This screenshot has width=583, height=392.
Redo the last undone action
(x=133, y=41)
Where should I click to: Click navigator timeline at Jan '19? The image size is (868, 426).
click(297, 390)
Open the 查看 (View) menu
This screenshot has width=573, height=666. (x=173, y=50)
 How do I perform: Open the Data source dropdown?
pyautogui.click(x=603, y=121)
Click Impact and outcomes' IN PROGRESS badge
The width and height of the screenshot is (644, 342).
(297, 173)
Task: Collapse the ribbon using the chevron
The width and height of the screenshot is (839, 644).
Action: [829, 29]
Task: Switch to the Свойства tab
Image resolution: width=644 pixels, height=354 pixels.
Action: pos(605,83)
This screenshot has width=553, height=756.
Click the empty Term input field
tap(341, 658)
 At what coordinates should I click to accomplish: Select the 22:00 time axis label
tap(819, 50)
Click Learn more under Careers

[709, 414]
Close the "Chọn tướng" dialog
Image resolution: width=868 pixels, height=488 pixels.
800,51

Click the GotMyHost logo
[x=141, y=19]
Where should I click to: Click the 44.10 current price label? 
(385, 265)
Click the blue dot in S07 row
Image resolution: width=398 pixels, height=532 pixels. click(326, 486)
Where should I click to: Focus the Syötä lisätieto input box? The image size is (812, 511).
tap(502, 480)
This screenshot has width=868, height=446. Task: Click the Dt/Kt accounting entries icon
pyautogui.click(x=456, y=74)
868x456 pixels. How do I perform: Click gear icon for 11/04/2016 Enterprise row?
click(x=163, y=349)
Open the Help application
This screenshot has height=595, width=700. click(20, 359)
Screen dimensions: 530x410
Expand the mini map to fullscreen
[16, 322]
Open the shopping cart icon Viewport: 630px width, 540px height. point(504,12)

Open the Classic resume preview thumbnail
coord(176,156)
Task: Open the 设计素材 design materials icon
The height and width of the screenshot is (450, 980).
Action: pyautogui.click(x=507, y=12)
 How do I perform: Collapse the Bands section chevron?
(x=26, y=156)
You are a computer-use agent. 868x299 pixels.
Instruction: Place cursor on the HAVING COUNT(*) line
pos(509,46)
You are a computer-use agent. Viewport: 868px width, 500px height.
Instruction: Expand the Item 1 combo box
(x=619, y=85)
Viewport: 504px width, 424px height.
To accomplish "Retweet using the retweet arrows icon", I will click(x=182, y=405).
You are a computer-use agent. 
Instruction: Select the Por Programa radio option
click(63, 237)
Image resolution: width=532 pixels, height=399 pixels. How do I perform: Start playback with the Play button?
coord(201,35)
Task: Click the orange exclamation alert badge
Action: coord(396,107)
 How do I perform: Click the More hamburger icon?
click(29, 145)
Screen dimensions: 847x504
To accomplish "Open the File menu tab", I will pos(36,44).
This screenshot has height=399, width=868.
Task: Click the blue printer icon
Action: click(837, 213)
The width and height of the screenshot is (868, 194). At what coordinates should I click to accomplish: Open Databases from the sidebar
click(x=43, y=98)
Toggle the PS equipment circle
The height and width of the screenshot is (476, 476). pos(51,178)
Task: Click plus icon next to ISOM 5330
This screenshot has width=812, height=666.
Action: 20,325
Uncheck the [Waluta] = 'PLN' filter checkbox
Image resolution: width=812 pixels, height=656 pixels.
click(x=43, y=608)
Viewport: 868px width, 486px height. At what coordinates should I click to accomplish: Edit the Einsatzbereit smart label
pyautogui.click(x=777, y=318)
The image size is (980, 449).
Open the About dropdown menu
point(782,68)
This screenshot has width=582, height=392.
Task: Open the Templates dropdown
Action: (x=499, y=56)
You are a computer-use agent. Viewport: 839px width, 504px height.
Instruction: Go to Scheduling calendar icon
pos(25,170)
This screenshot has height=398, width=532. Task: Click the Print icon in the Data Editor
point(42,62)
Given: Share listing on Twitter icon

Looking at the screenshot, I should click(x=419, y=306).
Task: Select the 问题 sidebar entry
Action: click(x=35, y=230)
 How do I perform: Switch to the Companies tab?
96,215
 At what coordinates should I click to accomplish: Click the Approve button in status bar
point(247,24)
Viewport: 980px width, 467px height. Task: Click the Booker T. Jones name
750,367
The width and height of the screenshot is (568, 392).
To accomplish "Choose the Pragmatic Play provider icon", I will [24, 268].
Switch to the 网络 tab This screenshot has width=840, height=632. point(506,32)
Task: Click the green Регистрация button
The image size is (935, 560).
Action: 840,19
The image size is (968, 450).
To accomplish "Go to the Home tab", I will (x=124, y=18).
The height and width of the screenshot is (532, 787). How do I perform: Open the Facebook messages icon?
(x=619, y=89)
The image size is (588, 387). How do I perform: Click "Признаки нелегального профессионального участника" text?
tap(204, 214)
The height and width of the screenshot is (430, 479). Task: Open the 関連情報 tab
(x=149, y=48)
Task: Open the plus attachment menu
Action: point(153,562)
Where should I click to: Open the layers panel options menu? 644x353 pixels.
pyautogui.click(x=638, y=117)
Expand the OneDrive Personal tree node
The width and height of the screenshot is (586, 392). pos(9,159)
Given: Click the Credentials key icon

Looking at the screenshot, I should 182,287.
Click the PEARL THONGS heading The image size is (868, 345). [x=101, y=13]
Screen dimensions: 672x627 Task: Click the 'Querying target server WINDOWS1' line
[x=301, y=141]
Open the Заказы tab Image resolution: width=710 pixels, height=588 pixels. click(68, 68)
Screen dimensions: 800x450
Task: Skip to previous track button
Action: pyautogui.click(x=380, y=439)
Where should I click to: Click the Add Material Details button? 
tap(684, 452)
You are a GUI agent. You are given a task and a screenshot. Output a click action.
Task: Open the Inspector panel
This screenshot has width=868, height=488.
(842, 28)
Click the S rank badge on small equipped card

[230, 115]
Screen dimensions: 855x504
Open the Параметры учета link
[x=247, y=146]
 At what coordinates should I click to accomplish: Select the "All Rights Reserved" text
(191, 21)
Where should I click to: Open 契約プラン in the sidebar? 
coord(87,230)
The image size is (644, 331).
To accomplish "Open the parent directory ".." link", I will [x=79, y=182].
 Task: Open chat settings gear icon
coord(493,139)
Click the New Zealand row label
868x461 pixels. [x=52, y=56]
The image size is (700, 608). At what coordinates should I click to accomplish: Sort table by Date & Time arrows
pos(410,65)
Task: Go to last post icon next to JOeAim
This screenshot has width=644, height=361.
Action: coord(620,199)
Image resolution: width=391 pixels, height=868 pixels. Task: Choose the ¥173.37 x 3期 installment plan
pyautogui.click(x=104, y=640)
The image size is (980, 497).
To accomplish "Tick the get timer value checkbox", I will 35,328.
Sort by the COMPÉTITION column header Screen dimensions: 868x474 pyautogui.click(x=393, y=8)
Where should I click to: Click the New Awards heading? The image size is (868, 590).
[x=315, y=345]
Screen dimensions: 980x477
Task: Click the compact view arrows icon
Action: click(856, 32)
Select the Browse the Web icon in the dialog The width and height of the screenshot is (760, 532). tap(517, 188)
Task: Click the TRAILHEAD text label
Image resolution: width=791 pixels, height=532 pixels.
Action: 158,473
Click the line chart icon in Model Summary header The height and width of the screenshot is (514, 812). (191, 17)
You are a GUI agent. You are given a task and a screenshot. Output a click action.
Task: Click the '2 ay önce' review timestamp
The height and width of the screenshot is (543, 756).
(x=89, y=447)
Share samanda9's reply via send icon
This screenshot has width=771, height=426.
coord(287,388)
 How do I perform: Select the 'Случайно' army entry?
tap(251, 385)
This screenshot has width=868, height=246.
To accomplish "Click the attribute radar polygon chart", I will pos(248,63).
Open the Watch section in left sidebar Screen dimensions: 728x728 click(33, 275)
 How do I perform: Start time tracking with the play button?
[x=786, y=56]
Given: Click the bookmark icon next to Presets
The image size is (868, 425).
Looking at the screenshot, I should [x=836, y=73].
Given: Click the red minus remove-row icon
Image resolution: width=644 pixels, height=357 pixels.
========
Among the records above, find the lines that contain "using" and copy every one.

> ANSWER SECTION:
Task: Collapse the ribbon using the chevron
To accomplish "Retweet using the retweet arrows icon", I will click(x=182, y=405).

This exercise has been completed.